According to a study from the Social Investment Forum Foundation, socially responsible mutual funds are twice as likely as conventional funds to support corporate governance shareholder resolutions. Looking at data gathered in the year since mutual funds were required to release how they voted on proxy issues, the study suggests that there is very little common ground between the two categories of funds.
According to the report, SRI funds averaged 95.2% withhold voting record from directors at the four most-targeted companies in 2004, compared to only 51.8% for conventional mutual funds. SRI funds are more likely to support issues of separation of CEO and chairman ( 83.3% to 12.7%), as well as limiting consulting by auditors (66.7% to 0.0%).
SRI funds are also more supportive of social/environmental resolutions, not surprisingly.
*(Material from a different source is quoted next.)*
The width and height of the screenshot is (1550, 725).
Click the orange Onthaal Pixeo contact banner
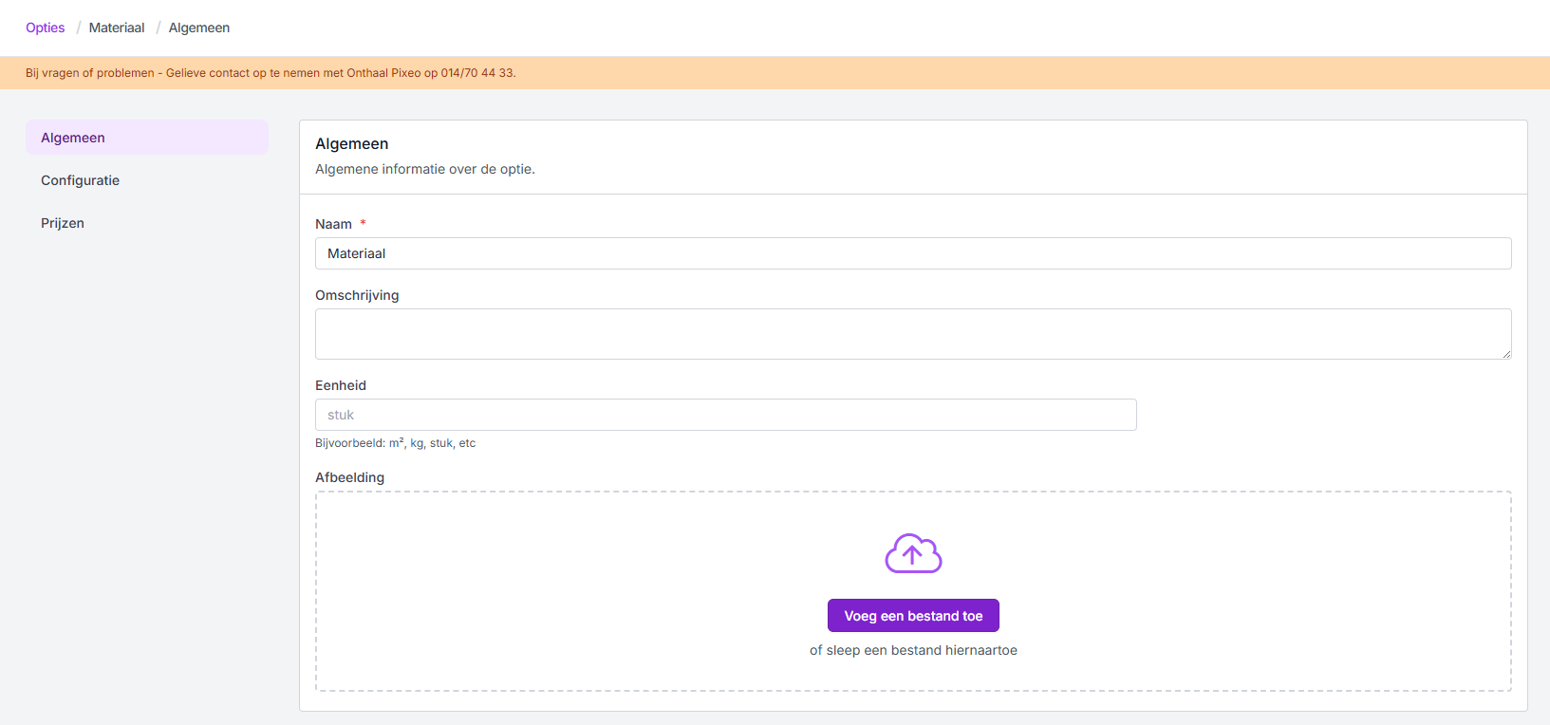775,73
In July 2003 to July 2004, 84.6% of such resolutions were supported by SRI funds, compared to only 15.1% of conventional funds. Of the more conventional funds, Charles Schwab stood out in its support of such resolutions, according to the company, as did PIMCO. Vanguard tended to abstain from such votes, neither supporting nor opposing such initiatives, the study said.
SRI and conventional funds did agree on one issue, however: declassifying board/annual elections. According to the report, an almost equal number (85.7% and 86.3%) supported such moves.
The fund groups that often supported corporate governance issues (as compared to social/environmental issues) were Citigroup, Dreyfus, Franklin Templeton, Merrill Lynch, and Schwab, according to the study.